Excerpts from a dataset:
⟨
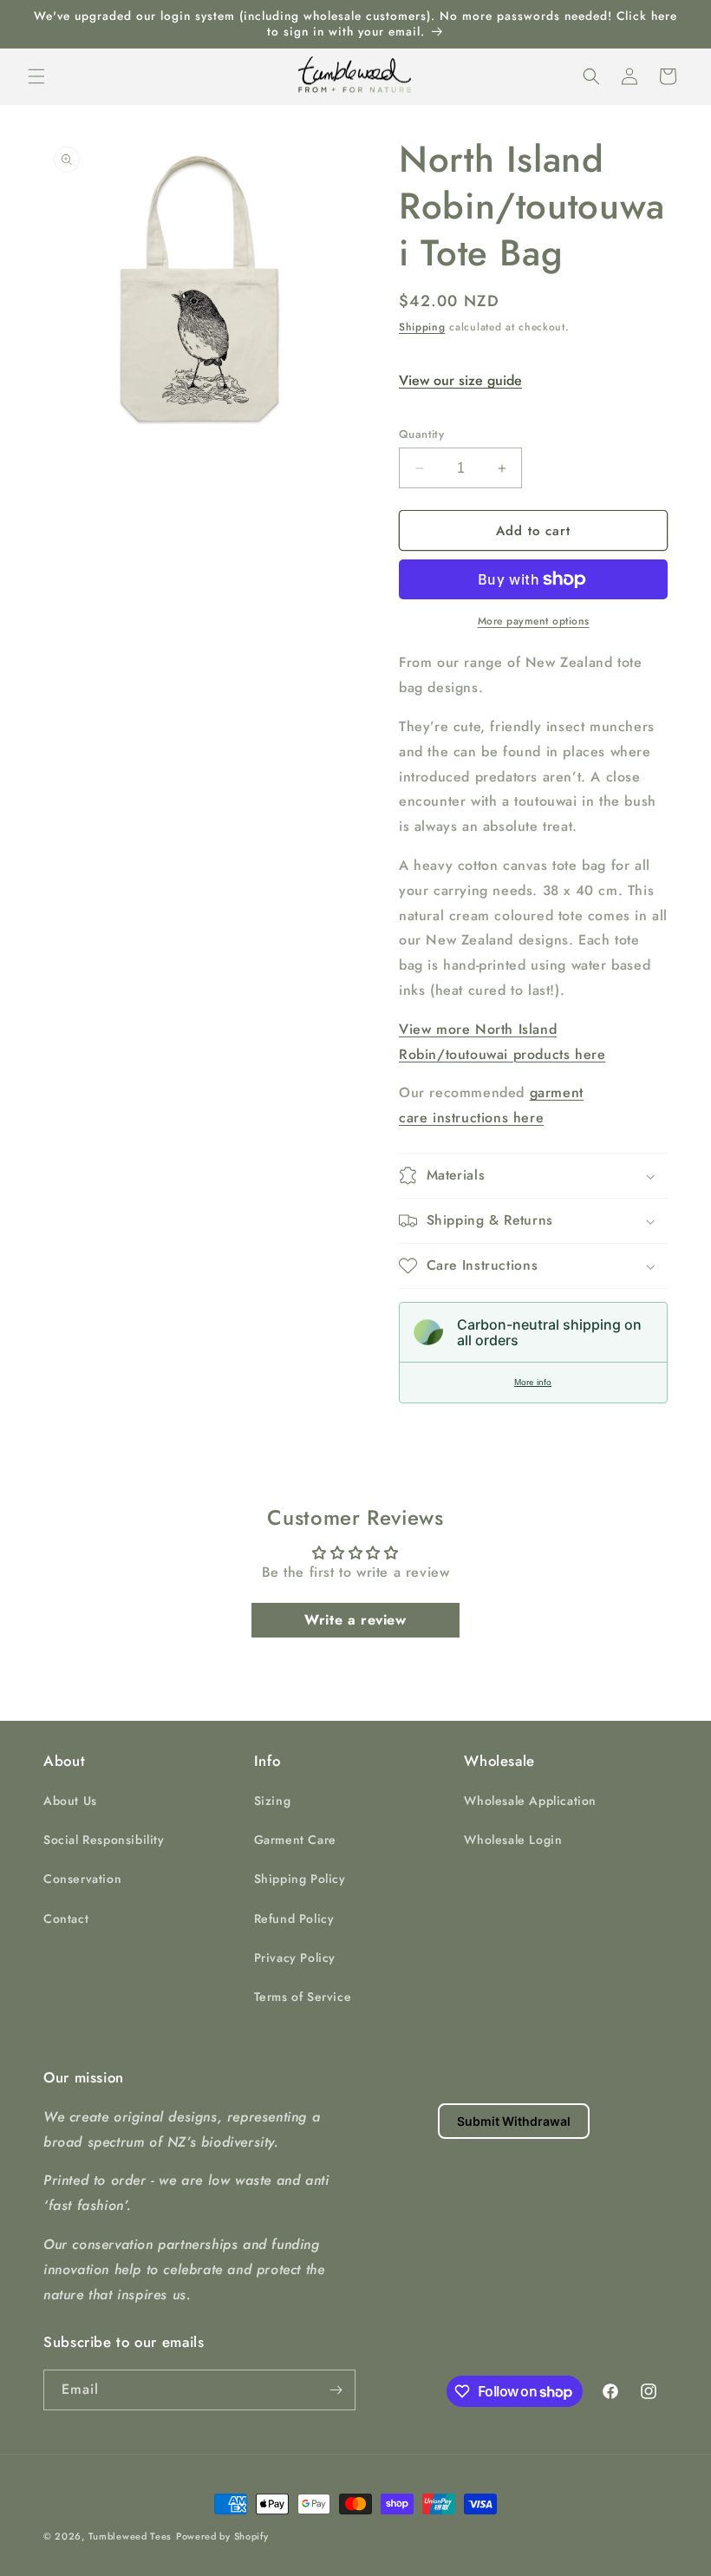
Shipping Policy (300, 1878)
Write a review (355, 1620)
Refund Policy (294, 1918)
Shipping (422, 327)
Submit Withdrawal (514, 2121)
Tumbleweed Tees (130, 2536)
⟩
Your reply should be the full data above, copied exactly, with no pictures in it.

## Solution for this exercise
Shipping Policy (300, 1878)
Write a review (355, 1620)
Refund Policy (294, 1918)
Shipping (422, 327)
Submit Withdrawal (514, 2121)
Tumbleweed Tees (130, 2536)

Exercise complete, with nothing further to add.